# 30 years together and just found 'love'



## unconnected (Oct 7, 2012)

after 30 years (25 married) of being in a stable relationship and having just seen the last of our children leave home i have finally discovered 'love'. The problem is that it is not for my wife! In truth for the last 10 years or so I have felt unconnected to my wife and have been looking for romantic affection with other women. After a few non physical 'friendships' I finally met a woman 3 years ago and experienced that feeling I last had when I was a teenager! We met and mostly talked and dreamt of a future together. At the time we decided it could not go any further as we were both in marriages with children. Two years later our mutual unhappiness has not ended and our attraction for one another is stronger than ever. We have started meeting again and we are now both talking seriously of being together.
It is hard for me to leave my marriage: it is safe for me and it is all I have known since I was 20. I have always done the responsible thing for my family even if I have neglected my own needs along the way. But I feel I am living a lie and now that I have found someone who I really connect to I don't want to just continue to exist but I want to really live and find happiness. But I am scared and fear things not working out and then regretting ending my 'safe' family life. Should I risk the 'safe' family life I have built up with my wife for the chance of real love and happiness.


----------



## Omgitsjoe (Oct 1, 2012)

unconnected said:


> after 30 years (25 married) of being in a stable relationship and having just seen the last of our children leave home i have finally discovered 'love'. The problem is that it is not for my wife! In truth for the last 10 years or so I have felt unconnected to my wife and have been looking for romantic affection with other women. After a few non physical 'friendships' I finally met a woman 3 years ago and experienced that feeling I last had when I was a teenager! We met and mostly talked and dreamt of a future together. At the time we decided it could not go any further as we were both in marriages with children. Two years later our mutual unhappiness has not ended and our attraction for one another is stronger than ever. We have started meeting again and we are now both talking seriously of being together.
> It is hard for me to leave my marriage: it is safe for me and it is all I have known since I was 20. I have always done the responsible thing for my family even if I have neglected my own needs along the way. But I feel I am living a lie and now that I have found someone who I really connect to I don't want to just continue to exist but I want to really live and find happiness. But I am scared and fear things not working out and then regretting ending my 'safe' family life. Should I risk the 'safe' family life I have built up with my wife for the chance of real love and happiness.

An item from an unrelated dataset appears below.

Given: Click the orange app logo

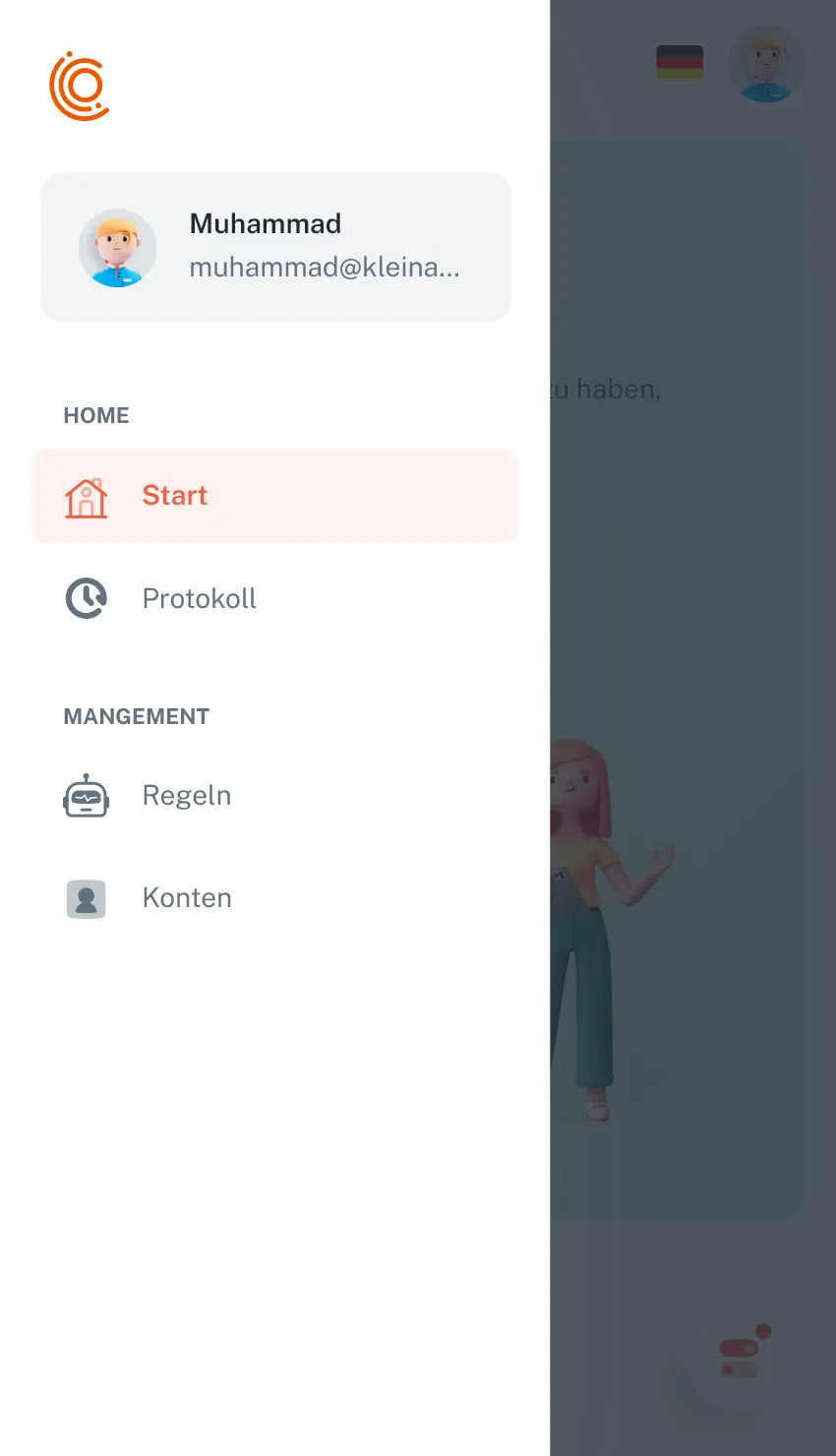Looking at the screenshot, I should (x=80, y=87).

I've always felt that you only live once and if you really are not happy with your life ..... no matter how secure and safe it is then why stay unhappy ?? Who knows perhaps your wife feels the same way after all these years and wants out too ???

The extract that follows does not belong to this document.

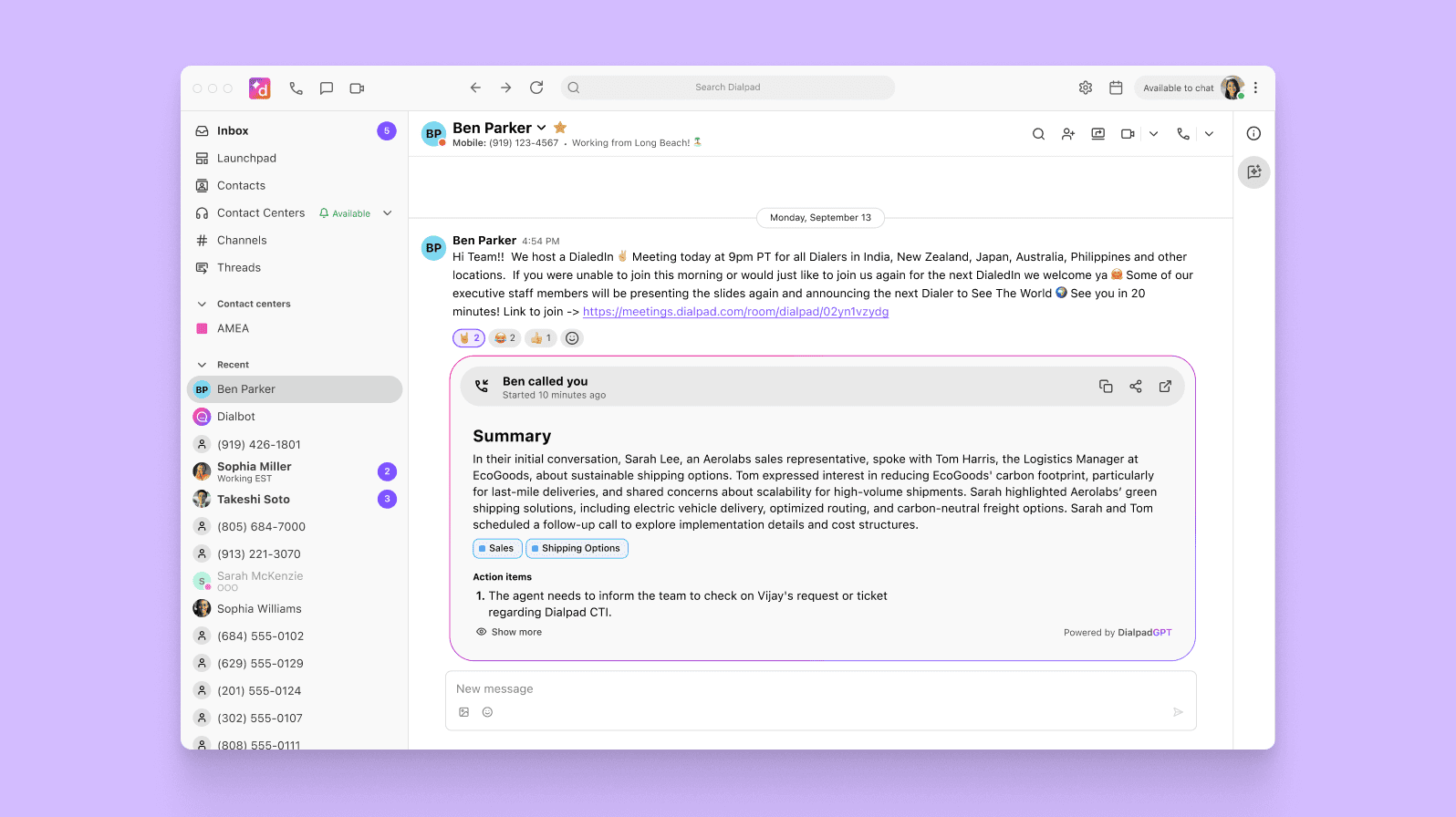Viewport: 1456px width, 817px height.
Task: Open the settings gear icon
Action: point(1085,88)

Of course each action has its consequences and i hope and pray whichever you choose will be what is best for you !! Good luck !!


----------



## dumpedandhappy (Aug 17, 2012)

Is the fact you have to ask the question telling at all? 
I am sure that there will people here that will tell you to "read a book" and voila! everything will correct and the answer will be easy or hard...
If you found someone that you have chemistry with, that you feel love for...the answer to me sounds rather simple....
But what do I know, after 23 years of marriage and two kids, I was forced out and I have since found my Angel. My love for her and our relationship are beyond anything I have ever had...and my happiness is off the charts! My ex is fine, the kids are great...life is good. 
I am greatful for finding her, she restored my faith and has me walking on air and I would loathe a life without her. 
Take courage my man. You have it in you.


----------



## unconnected (Oct 7, 2012)

thanks for that advice: I raised the subject with my wife 2 weeks ago: I told her that I no longer felt the same way for her as I did years ago. She was upset of course and told me that if I felt that way why was I still living with her. I backed off and told her perhaps I was just confused at the children leaving home. I did not mention that I had found someone else, nor did she ask which I thought was strange! I mentioned that we rarely had sex (3-4 times a year and not very fulfilling when we do). She told me I should try more often, but in truth i am no longer very attracted to her and her lack of interest suggests she feels the same physically toward me. 
I fear the reaction of our families and friends, especially as my new 'love' has young children and people will think I am crazy taking on a new family!


----------



## dumpedandhappy (Aug 17, 2012)

Lots to think about for sure. A tough spot. 
Answer still seems clear to me. 
Does what people think matter all that much? 
Love to me is worth it, in time your happiness ultimatley will show them why.


----------



## unconnected (Oct 7, 2012)

thanks 'dumpedandhappy' .....I guess I know you are right....just havnt found the courage to complete the 'talk' .....maybe I'm just scared of things not working out with my new 'love' and then losing everything and just being a sad miserable lonely 'old git'. On the other hand I have felt like this for so long and therefore I am not going to suddenly fall back in 'love' with my wife and be happy. Now that the children have gone, I find myself avoiding being alone with my wife and it is even more difficult to 'keep up pretences'. I know putting things off will only cause resentment on my part and that is not fair to anyone....I am thinking of spending a couple of 'secret' days with my new love to really see if we are right for one another or if it is some kind of 'midlife fantasy' on my part. I know that this is dishonest (I have never been 'fully' physically unfaithful even if I have been VERY emotionally unfaithful) but I feel it will help me make my mind up once and for all and give me the courage to do something.


----------



## Mr Blunt (Jul 18, 2012)

Unconnected
You are probably in your 50s as is your wife. You have been together for 30 years and the last 10 have not been fulfilling. I assume that the previous 20 years were ok. Now you have found a woman that 


> “I finally met a woman 3 years ago and experienced that feeling I last had when I was a teenager!”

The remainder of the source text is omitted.